Quand les institutions culturelles françaises lèvent des fonds aux États-Unis

Le 15 avril 2019, les Parisiens, les Français, le monde entier ont les yeux rivés sur la Cathédrale de Notre-Dame de Paris, en flammes. Des centaines de pompiers sont à l’œuvre pour tenter de sauver ce symbole du patrimoine culturel français. Face à cette tragédie, les dons affluent, des entreprises, des grandes fortunes, des organismes publics français, mais également de l’international, notamment des États-Unis – presque 900 millions de promesses de dons au total.

Or, peu de gens le savent mais en 2016 avait déjà été créée, par l’archevêque et le diocèse de Paris, une association, les (American) Friends of Notre-Dame, qui permettait de lever des fonds aux États-Unis afin d’aider à la restauration du monument.

Les nombreux American Friends des institutions culturelles françaises

De très nombreuses institutions culturelles françaises ont créé leur association d’American Friends, du Musée du Louvre au Château de Versailles, en passant par l’Opéra de Paris ou le Château de Compiègne.
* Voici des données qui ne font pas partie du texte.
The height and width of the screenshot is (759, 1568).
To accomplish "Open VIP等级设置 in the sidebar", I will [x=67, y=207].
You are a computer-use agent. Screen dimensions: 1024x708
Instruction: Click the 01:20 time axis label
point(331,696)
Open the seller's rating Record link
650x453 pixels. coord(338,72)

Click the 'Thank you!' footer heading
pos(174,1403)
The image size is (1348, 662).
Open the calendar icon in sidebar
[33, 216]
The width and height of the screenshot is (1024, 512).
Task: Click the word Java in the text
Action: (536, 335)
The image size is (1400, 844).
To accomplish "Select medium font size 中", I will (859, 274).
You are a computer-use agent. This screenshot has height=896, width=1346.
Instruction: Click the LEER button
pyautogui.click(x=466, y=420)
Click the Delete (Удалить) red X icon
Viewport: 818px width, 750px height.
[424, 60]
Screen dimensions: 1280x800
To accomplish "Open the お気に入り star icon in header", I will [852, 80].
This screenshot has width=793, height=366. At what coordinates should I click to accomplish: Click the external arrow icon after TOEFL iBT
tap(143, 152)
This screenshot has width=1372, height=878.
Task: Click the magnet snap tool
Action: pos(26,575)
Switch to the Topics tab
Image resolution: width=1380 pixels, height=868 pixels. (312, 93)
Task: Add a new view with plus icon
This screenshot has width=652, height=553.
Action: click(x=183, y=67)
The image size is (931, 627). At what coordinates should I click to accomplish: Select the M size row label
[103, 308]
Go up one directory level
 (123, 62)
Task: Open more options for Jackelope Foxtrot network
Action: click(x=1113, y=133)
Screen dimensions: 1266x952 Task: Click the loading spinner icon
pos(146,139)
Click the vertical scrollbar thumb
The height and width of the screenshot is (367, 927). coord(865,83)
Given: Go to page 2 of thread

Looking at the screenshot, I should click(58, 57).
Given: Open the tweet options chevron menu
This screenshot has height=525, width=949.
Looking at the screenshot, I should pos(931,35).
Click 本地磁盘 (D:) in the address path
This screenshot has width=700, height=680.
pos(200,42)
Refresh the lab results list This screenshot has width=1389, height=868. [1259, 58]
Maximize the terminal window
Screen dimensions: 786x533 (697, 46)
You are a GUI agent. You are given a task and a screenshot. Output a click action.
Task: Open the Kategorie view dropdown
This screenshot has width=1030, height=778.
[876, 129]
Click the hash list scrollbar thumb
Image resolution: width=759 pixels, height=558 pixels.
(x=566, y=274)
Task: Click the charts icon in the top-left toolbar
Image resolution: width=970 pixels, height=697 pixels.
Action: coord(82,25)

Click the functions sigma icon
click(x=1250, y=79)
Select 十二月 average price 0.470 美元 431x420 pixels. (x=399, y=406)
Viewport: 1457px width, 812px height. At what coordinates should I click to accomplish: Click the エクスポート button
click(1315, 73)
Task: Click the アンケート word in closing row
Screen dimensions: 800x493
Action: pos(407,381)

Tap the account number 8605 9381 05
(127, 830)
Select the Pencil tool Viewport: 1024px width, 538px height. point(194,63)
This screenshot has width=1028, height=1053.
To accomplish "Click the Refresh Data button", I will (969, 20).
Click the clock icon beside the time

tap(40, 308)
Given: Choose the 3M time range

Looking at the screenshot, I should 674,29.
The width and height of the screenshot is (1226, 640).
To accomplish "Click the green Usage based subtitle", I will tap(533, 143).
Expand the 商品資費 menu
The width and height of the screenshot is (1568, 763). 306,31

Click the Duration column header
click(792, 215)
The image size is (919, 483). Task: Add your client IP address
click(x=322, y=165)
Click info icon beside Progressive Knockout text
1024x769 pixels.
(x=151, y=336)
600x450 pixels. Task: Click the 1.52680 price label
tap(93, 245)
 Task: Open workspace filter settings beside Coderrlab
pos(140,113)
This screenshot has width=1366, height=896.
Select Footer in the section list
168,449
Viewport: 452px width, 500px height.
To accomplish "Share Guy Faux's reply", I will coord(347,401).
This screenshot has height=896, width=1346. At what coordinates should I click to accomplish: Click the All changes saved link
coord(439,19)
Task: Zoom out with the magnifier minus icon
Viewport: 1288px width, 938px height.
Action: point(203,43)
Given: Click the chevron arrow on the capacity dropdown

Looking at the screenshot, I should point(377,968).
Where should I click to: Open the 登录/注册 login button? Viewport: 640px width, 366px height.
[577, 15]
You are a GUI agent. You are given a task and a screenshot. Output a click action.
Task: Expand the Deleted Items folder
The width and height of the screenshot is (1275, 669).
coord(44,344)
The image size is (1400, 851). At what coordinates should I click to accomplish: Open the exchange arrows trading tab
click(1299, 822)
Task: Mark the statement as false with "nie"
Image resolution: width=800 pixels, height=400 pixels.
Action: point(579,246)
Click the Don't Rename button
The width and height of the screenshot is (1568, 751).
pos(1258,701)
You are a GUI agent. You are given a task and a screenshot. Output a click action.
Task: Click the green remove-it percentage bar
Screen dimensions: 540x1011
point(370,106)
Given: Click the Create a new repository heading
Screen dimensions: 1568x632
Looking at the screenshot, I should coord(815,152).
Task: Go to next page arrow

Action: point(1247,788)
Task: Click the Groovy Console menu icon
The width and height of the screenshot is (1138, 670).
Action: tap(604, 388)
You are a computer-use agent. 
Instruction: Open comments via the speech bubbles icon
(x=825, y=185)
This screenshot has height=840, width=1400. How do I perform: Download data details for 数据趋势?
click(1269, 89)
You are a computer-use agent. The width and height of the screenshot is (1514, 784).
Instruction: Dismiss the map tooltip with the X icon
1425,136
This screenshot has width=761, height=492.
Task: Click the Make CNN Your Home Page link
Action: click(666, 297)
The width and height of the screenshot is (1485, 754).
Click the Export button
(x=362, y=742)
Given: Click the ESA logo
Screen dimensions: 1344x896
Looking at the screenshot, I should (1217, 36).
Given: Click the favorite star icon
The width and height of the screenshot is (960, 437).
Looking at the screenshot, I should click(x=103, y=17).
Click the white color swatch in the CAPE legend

Ce phénomène est aujourd’hui en pleine expansion.

Si les premières associations datent des années 1980, elles connaissent, depuis les années 2010, un essor très important, au lendemain de la crise économique de 2008 mais surtout suite aux coupes budgétaires de ces dernières années, notamment dans le domaine de la culture. Le budget du ministère de la Culture n’a cessé de baisser entre 2012 et 2015 passant de 7,5 milliards à 7 milliards et même s’il connaît une certaine remontée ces dernières années, les dotations des institutions culturelles sont plutôt à la baisse. Cette intensification concerne également nos voisins européens, qui multiplient, eux aussi, les associations d’Amis américains – on peut penser à la création récente des American Friends du Liceu Opera ou du Museo del Prado.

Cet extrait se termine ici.